Les chercheurs ont réalisé que même si les « costumes » sont identiques, la façon dont un pickpocket se déplace dans une foule est différente de celle d'un touriste normal. Un criminel peut envoyer un signal, puis attendre qu'un gros colis revienne, créant ainsi un motif spécifique. Pour attraper cela, l'équipe a construit un processus en trois étapes. Premièrement, ils ont créé une « empreinte comportementale » en combinant le timing, la position et la direction en un résumé compact du trafic. Deuxièmement, ils ont été confrontés à un problème délicat : dans le monde réel, le trafic malveillant est incroyablement rare (parfois moins de 1 % de tout le trafic), et certaines données sont simplement « bruyantes » ou désordonnées. Pour corriger cela, ils ont utilisé un panel de cinq « juges » différents (un ensemble d'algorithmes) pour voter sur la fiabilité de chaque donnée, accordant plus de poids aux exemples clairs et nets et ignorant les plus confus. Enfin, pour résoudre le problème du manque d'exemples de trafic malveillant pour apprendre, ils ont utilisé un type spécial d'IA appelé Réseau Antagoniste Génératif (GAN). Voyez cela comme un faussaire numérique qui crée des copies parfaites et fausses des motifs criminels rares, mais seulement si un comité strict de juges convient que les copies fausses sont indiscernables des vraies. Cela permet au système d'apprendre à quoi ressemblent les criminels sans avoir besoin de millions d'exemples réels.
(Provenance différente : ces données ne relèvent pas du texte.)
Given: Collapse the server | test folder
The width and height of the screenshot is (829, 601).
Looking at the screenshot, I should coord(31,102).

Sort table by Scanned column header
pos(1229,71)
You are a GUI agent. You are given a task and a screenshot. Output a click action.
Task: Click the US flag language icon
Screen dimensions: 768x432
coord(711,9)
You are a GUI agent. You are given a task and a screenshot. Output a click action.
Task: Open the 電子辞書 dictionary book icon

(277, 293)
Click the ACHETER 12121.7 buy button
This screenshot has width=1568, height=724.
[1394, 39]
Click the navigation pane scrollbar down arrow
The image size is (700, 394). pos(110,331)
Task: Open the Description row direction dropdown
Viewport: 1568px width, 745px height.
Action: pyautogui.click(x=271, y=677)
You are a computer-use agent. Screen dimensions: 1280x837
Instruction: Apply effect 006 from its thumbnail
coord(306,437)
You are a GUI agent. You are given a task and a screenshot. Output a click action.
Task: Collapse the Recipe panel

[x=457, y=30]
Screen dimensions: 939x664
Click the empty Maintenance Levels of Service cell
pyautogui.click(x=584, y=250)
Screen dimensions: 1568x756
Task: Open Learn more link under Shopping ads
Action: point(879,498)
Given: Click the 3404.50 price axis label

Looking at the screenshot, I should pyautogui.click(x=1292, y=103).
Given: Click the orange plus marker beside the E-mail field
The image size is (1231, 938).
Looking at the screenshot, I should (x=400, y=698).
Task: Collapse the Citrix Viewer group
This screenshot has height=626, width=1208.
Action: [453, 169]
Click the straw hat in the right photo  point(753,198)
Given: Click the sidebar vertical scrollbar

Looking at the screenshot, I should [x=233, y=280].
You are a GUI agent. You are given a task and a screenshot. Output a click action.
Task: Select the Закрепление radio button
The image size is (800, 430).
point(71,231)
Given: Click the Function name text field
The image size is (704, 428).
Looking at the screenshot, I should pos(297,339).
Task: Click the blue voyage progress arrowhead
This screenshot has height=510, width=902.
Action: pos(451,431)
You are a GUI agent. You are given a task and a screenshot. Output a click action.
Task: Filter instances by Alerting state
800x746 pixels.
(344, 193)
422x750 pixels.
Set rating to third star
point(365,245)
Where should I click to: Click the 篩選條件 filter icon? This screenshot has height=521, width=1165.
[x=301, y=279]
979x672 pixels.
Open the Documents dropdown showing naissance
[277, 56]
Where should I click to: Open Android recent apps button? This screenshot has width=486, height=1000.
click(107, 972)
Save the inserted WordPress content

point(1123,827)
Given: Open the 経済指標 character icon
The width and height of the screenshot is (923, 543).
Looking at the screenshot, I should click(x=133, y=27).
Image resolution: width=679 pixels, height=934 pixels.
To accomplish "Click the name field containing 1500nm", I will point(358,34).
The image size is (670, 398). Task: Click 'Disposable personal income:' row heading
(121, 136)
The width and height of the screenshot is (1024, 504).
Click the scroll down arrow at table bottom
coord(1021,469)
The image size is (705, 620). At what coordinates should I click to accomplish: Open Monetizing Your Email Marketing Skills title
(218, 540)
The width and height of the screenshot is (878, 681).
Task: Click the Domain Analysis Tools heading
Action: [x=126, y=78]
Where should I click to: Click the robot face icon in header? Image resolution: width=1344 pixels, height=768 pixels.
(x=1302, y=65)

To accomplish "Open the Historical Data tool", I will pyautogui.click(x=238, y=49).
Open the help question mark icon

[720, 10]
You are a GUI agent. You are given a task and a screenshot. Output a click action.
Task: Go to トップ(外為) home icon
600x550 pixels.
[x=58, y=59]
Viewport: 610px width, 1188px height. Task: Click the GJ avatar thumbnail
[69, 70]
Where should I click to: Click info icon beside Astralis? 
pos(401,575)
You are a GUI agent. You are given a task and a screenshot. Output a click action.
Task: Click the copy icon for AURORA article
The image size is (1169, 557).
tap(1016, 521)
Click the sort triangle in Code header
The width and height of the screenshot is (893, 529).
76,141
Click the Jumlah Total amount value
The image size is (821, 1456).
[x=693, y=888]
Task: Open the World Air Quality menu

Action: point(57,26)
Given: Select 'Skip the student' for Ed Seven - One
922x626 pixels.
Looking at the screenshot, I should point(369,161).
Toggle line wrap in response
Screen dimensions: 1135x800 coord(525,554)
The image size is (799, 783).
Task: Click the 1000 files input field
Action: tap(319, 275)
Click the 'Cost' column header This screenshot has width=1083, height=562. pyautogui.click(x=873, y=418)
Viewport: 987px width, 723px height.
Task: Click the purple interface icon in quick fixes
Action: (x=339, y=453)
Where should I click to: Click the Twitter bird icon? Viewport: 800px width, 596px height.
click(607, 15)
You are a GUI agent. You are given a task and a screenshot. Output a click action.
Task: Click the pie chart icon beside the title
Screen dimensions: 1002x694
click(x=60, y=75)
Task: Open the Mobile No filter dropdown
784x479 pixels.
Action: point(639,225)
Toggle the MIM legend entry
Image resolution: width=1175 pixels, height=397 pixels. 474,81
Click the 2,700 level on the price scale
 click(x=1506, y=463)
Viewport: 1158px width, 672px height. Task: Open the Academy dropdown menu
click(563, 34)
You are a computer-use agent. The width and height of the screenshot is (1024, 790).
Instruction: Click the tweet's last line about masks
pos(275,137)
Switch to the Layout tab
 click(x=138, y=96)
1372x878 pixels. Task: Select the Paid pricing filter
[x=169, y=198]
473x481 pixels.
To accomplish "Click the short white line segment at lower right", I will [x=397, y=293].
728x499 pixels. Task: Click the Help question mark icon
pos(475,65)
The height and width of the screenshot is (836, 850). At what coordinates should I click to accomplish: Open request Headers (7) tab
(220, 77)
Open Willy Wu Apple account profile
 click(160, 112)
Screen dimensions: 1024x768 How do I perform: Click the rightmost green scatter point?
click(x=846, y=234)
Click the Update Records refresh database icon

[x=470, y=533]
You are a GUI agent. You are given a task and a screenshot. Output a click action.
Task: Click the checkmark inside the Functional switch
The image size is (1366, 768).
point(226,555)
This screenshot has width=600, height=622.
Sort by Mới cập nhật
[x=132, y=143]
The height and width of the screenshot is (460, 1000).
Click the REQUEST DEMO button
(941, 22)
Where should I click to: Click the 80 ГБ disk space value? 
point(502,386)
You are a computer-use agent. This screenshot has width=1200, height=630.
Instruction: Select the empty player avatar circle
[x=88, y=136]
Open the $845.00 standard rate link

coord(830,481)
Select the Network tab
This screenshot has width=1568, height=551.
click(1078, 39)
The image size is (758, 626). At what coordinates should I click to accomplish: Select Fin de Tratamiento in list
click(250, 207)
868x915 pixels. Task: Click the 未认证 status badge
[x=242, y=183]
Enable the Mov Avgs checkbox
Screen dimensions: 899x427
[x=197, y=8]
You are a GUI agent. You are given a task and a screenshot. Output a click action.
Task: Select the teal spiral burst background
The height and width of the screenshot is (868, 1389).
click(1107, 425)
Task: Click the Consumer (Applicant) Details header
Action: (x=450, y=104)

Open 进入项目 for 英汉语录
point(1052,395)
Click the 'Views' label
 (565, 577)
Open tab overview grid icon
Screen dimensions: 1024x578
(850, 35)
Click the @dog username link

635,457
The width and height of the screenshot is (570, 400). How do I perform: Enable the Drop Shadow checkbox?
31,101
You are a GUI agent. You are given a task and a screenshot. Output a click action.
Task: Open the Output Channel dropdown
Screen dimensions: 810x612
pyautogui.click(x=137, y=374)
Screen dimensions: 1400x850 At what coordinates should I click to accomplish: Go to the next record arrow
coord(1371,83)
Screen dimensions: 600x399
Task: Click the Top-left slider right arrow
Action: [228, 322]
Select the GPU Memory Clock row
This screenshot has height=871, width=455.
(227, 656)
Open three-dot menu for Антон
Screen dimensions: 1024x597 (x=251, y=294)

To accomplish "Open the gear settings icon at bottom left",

Lorsque l'équipe a testé son nouveau système sur un ensemble de données de trafic Tor réel, les résultats étaient prometteurs. Dans des conditions normales, où le trafic malveillant est un peu plus courant, leur système a atteint un score F1 (une mesure de la précision globale) de 73,70 %, ce qui est nettement supérieur aux meilleures méthodes précédentes. Mais la véritable magie s'est produite lorsqu'ils ont simulé les conditions extrêmes de l'internet réel, où le trafic malveillant ne représente que 1 % du total. Dans ce scénario, la plupart des autres systèmes ont complètement échoué, faisant chuter leur capacité à attraper les criminels à presque zéro. Cependant, MBRD-Tor a tenu bon, maintenant un taux de rappel de 21,1 % (la capacité à réellement trouver les méchants) et un score F1 de 33,3 %. L'étude suggère qu'en se concentrant sur les rythmes comportementaux subtils des données et en utilisant un processus intelligent en plusieurs étapes pour nettoyer les données d'entraînement, il est possible de repérer une activité malveillante même lorsqu'elle se cache à la vue de tous parmi des millions de blocs d'apparence identique. Les auteurs concluent que cette approche offre une manière robuste et respectueuse de la vie privée de maintenir la sécurité de la ville numérique sans avoir besoin de briser le chiffrement qui protège la vie privée de chacun.